2 – 29th of December 2017 – Public RC Vide 2.0 again!

Hi folks, that didn’t take long – did it?

Two updates on the same day… one last night (after midnight) and one this evening. The thing is Peer suprised me with a huge update of the “C”-BIOS headers.

I updated all example files (where update was needed), included a new switch into the project configuration window and changed some “C” default settings.

The main change for the user is:

FRAMEPOINTER usage as of now is depricated!
You can still use them if you really are in love with them – but they appear not to be needed anymore in order to ensure correct calling of BIOS functions. For people who used framepointers before this will be a huge performance boost. Also it seems that most “-O” options work good now (for debugging perhaps you should still turn optimization off).

For some compatibilty reasons I also keep the compiler options:
-fno-gcse
-fno-toplevel-reorder

as default.

Please … be our guest to experiment with the new “system headers”.

Malban

PS.

A short translation of Peers accompanying notes in regard to the changed headers:

I nearly changed “everything”. I created an “inline”-version of the system interface and a “function”-version. Both now work without Framepointer usage, that is with the CCFLAG “–fomit-frame-pointer”.

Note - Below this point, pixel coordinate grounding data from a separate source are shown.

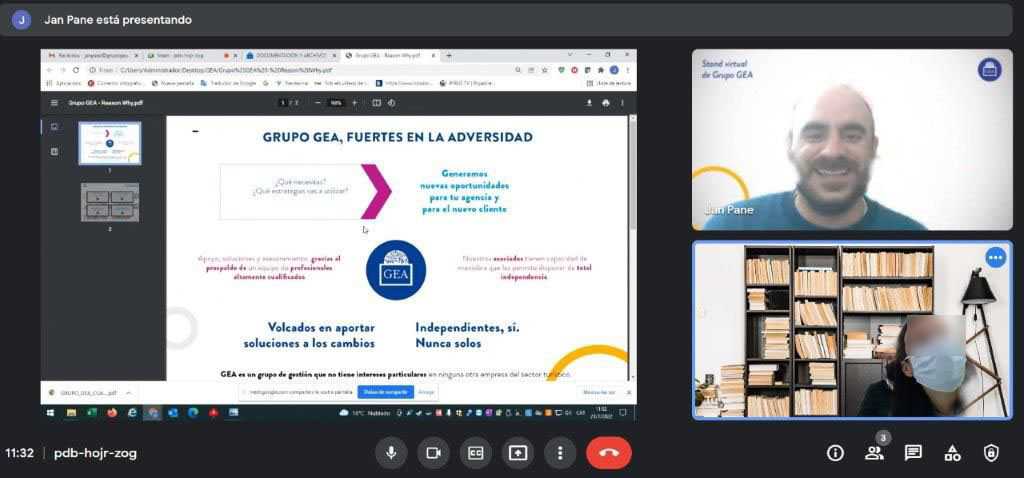Open the activities panel

pos(952,453)
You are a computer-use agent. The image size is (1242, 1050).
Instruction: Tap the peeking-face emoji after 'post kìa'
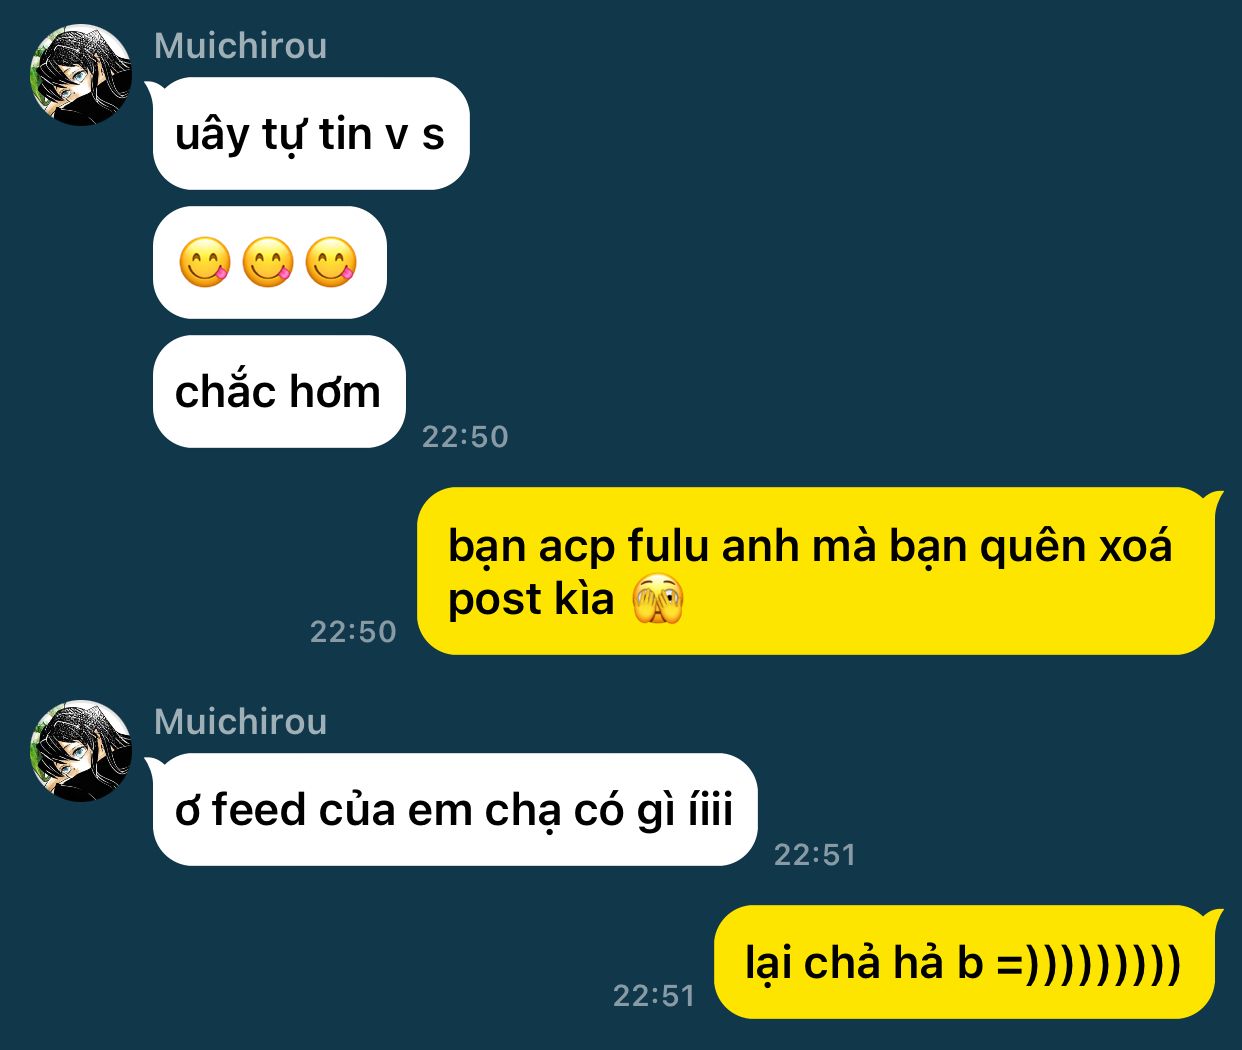tap(658, 600)
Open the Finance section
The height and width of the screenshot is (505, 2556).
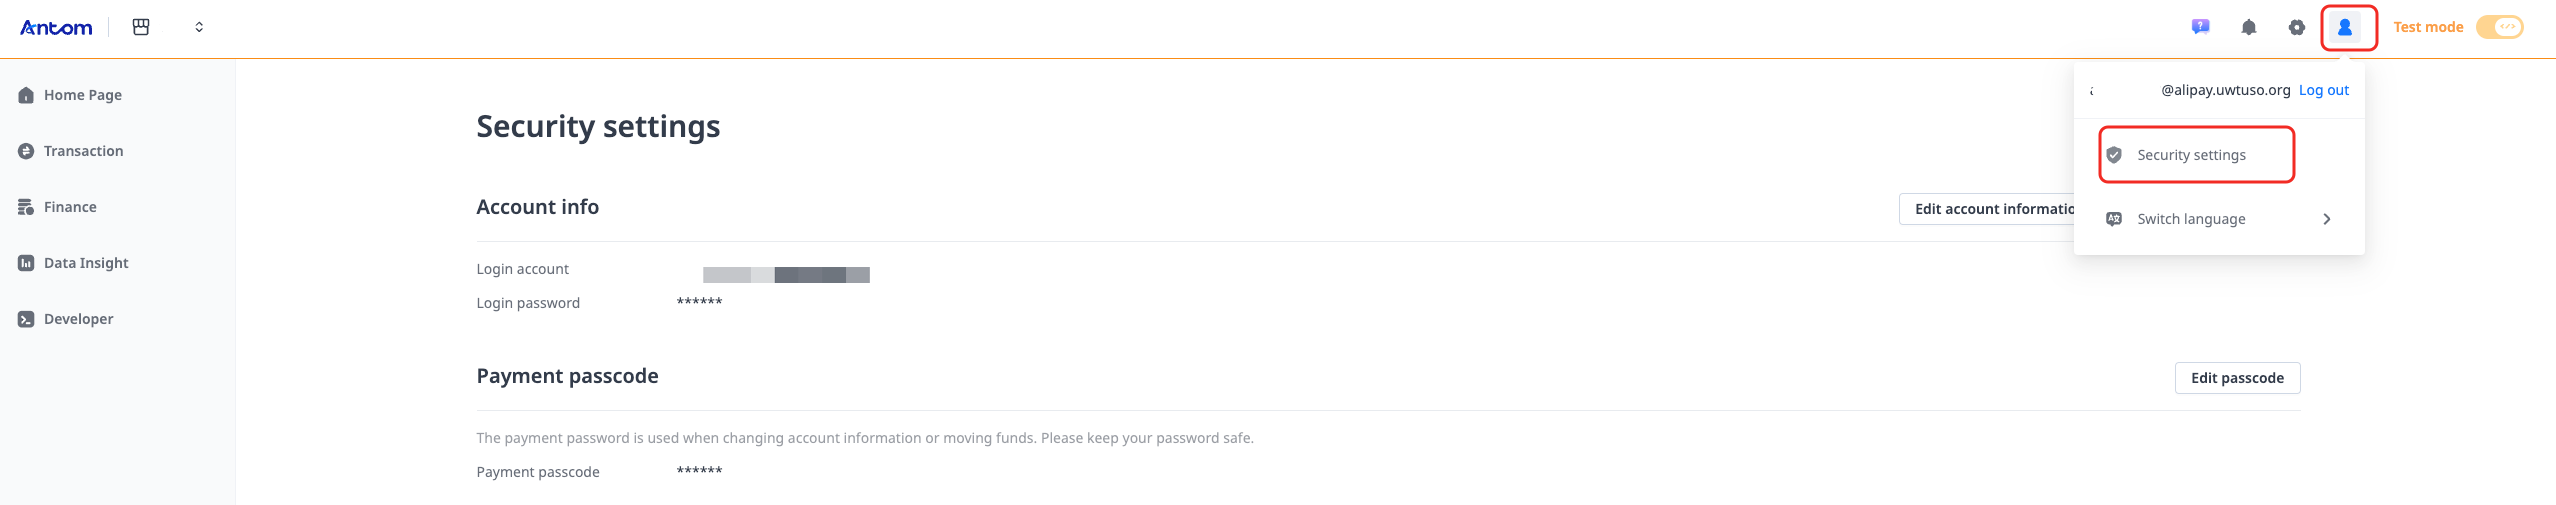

I have rewritten all macros of the inline version, since I now have quite a better understanding concerning gcc asm constraints (result of diverse empirical experiments). One significant factor: Even if one sets a constraint that a dedicated register should be used, there is no guarantee that the register actually WILL be used. If the register one wants to use is not otherwise “occupied” the compiler happily gives it to you. But if it is already in use – than you will get another one – even if that is in opposition to the given constraint. If there is no free register at all – than the compiler exits with a “spill”- error. That is the reason I formerly made use of the framepointer. With the new gotten knowledge the current non-frame-pointer variant was build – which results in quite a performance boost.

Within the function-version I have now implemented all BIOS calls and called upon all tricks I could muster and that are compliant to the gcc calling conventions. Lots of cool things are possible. A major part of the BIOS calls could be mapped DIRECTLY to “C” functions. For all others the overhead for parameter passing, register save/restore and return values and additional jsr/jmp/rts has been reduced to a minimum.

First rudimentary test with “The Count” (and comparing to old RC01 version) show that a speedup of about 2300 cycles could be acchieved with the inline version and about 2800 cycles by using the functional version. Using the functional version the size of binary was additionally reduced to about 25KB (from 29KB), the inline version was still smaller than the “original” with about 26.5 KB. Of course additional tests have to follow. Additional finding: -Os results sometimes in a better performing binary than the other -On variants.

One major reason for the performance gain using the function version lies in the fact that the compiler internal optimizations are much more effective if the programmer does not interfere with additional “asm” statements all the time. Exactly this comes to bear using the function version, since the main handling of parameters and return values is being left to gcc and its internal mechanisms.

An additonal bonus: The generated assembler code now shows the correct symbols (namings) of all BIOS calls and no mere plain addresses anymore (also for RAM/ROM BIOS variables). Even from the point of view of an assembler programmer, the generated code looks much better than before. Naturally – not everything is perfect – but as a compile result – it actually does not look half bad.

Alltogether I had to build 4 versions of every BIOS function (1 x for the inline version, and 3 for the function version). That took quite a lot of diligence and concentration, there just might be some typos hidden somewhere.

Preliminary conclusion:
We now have direct-page adressing in “C”, we do not need Framepointers anymore and we have a solid interface to the BIOS – where I can’t think of any additional performance gains.

Do play around with the current version, and look at the generated assembler code and the *.lst and *.rst files! Much of that looks really well now, at least much better than before – in my humble opinion anyway.

I still need to clean up some system files, add comments and get rid of superfluous volatiles, perhaps there are still some inconsistencies with datatypes that also require some attention. But this is all small stuff.

Also on my schedule is to build a document that includes all function headers and systems calls – as an API reference and documentation for the “C” programmer.

Feedback, comments, suggestions and bugfixes as always are welcome!